:: DESCRIPTION OF THE TASK ::
Render every line of the records below as a JSON list of strings, one string per line, with blank lines and pictures left out.

(Collected data)
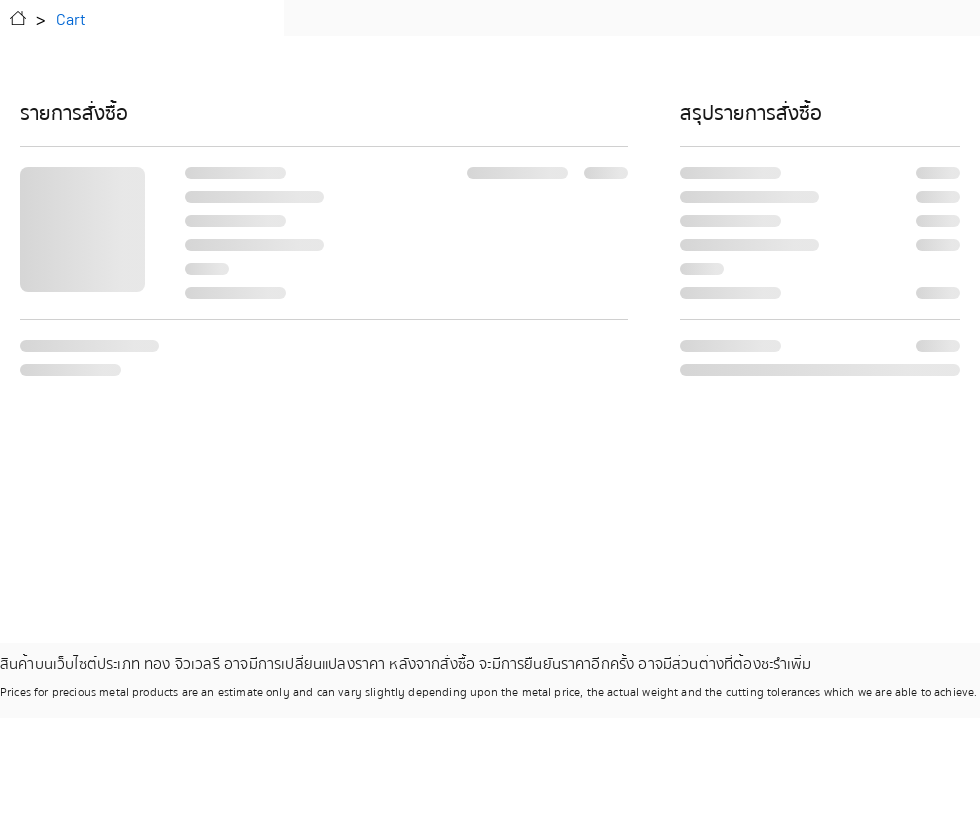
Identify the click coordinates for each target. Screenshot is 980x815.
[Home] (18, 18)
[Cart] (71, 18)
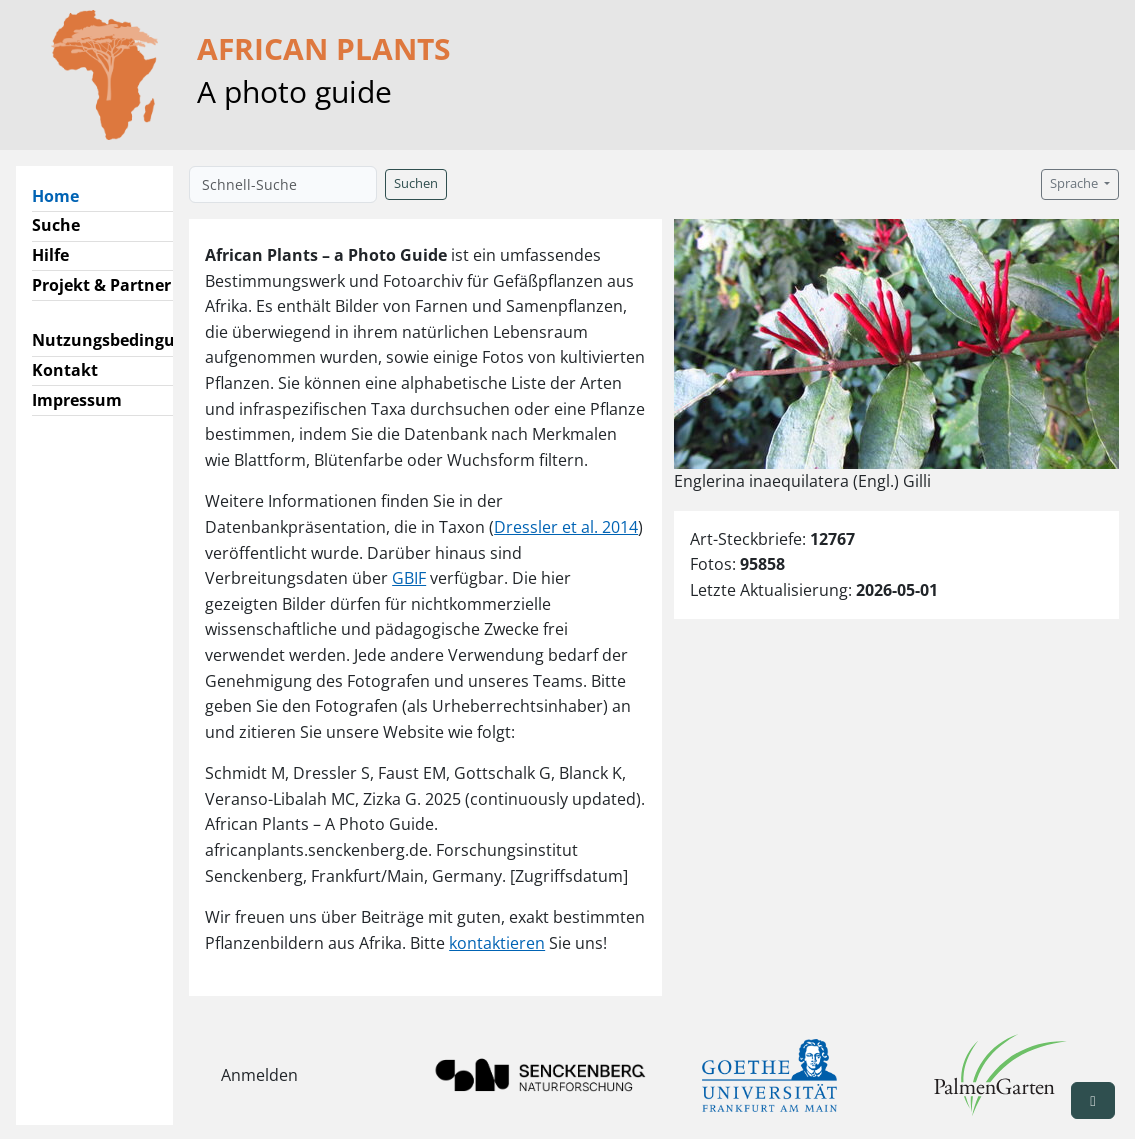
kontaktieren (497, 943)
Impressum (77, 400)
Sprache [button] (1075, 183)
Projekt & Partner (101, 285)
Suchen (416, 183)
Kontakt (65, 370)
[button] (1093, 1100)
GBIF (409, 578)
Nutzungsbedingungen (123, 340)
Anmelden (259, 1075)
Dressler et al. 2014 (566, 527)
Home (63, 195)
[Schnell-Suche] (283, 184)
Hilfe (50, 255)
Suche (56, 225)
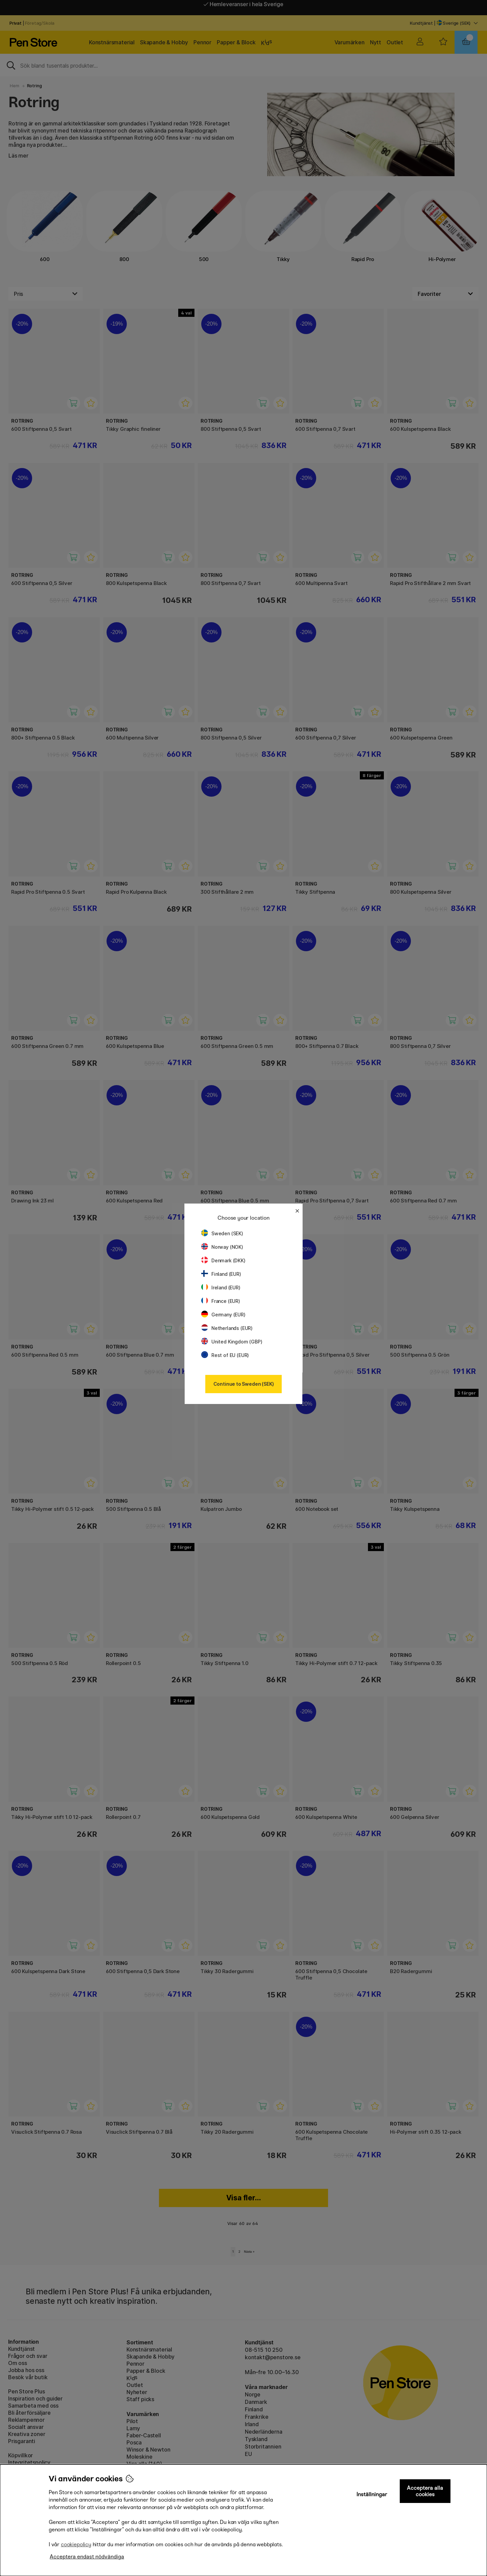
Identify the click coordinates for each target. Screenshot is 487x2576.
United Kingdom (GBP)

:: RESULT OF THIS TASK ::
[
  "Identify the click coordinates for each target. Screenshot is 980x815.",
  "[Home] (18, 18)",
  "[Cart] (71, 18)",
  "kontaktieren (497, 943)",
  "Impressum (77, 400)",
  "Sprache [button] (1075, 183)",
  "Projekt & Partner (101, 285)",
  "Suchen (416, 183)",
  "Kontakt (65, 370)",
  "[button] (1093, 1100)",
  "GBIF (409, 578)",
  "Nutzungsbedingungen (123, 340)",
  "Anmelden (259, 1075)",
  "Dressler et al. 2014 (566, 527)",
  "Home (63, 195)",
  "[Schnell-Suche] (283, 184)",
  "Hilfe (50, 255)",
  "Suche (56, 225)",
  "Identify the click coordinates for each target. Screenshot is 487x2576.",
  "United Kingdom (GBP)"
]